Lancaster MBA graduate working to free the world of chemical weapons

Christoph Israng

16 March 2015

Christoph Israng, who graduated from LUMS in 1995, discusses his work as a diplomat at the Organisation for the Prohibition of Chemical Weapons.

As a diplomat representing Germany at the Organisation for the Prohibition of Chemical Weapons (OPCW) at The Hague, Lancaster MBA graduate Christoph Israng is very conscious of having an active role in making history and making the world a better place.

As Germany’s youngest serving ambassador, Israng is clear that diplomacy is usually about witnessing the unfolding of history, but his current post gives him an urgent sense of being an active participant. The week he spoke to Lancaster University Management School, he had spent hours in international meetings of the OPCW’s Executive Council, negotiating a resolution on chemical weapons in Syria.

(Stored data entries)
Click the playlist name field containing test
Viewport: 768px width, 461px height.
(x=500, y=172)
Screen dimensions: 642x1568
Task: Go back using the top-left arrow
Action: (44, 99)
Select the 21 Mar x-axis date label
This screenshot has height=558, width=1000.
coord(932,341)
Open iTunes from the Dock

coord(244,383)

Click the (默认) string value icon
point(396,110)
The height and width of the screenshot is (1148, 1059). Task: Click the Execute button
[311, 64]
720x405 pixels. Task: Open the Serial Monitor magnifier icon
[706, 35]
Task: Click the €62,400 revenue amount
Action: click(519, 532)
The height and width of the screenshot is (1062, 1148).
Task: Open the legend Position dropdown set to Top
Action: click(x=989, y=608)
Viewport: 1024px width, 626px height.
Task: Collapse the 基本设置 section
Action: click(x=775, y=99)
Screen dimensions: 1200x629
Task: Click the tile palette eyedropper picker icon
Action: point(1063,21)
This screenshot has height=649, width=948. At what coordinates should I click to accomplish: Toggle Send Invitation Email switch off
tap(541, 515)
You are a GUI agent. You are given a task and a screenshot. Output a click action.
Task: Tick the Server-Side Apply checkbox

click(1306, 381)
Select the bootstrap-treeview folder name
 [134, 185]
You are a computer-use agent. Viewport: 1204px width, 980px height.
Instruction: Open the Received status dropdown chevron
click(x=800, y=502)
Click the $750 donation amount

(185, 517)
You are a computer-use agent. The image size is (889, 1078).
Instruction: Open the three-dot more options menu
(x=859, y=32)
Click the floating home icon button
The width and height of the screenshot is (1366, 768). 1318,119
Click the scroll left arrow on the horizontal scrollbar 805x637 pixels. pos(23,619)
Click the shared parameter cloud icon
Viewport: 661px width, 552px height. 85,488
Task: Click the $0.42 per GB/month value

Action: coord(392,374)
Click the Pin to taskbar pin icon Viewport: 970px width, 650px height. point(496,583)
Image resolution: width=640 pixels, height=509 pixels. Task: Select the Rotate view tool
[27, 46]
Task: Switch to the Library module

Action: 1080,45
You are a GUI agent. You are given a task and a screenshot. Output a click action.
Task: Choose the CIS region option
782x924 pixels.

▶ _Work order_: Carry on the profile of diplomat Christoph Israng, picking up after its final sentence.

▶ _Task answer_:
“I feel I have a responsibility to help free the world of chemical weapons,” says Israng. “At the moment we are focussed on Syria. It is outrageous that toxic chemicals are still being used as weapons.”

Foreign policy

A graduate (1995) of the Lancaster Full-time MBA programme, Israng took up his current role in July 2014, after serving for more than eight years on the foreign policy advisory team of the German Chancellor Angela Merkel - latterly dealing with the Ukrainian crisis. He has no ambitions for personal recognition, but a strong desire to make a positive impact as part of a team.

His days are spent in international meetings - representing the German government, talking to members of other delegations and to representatives of the chemical industry. Adaptability and the ability to get on with people from a wide range of cultures and backgrounds are the vital skills on which he depends on a daily basis.

This was the buzz he experienced at Lancaster on the world-renowned MBA programme. Lancaster for him meant working in teams of people from all backgrounds and cultures, to tackle a completely different task at short notice. In addition to his MBA he also gained a PhD in economic geography from the University of Bonn, as well as a business administration degree at the WHU Otto Beisheim School of Management in Koblenz, Germany.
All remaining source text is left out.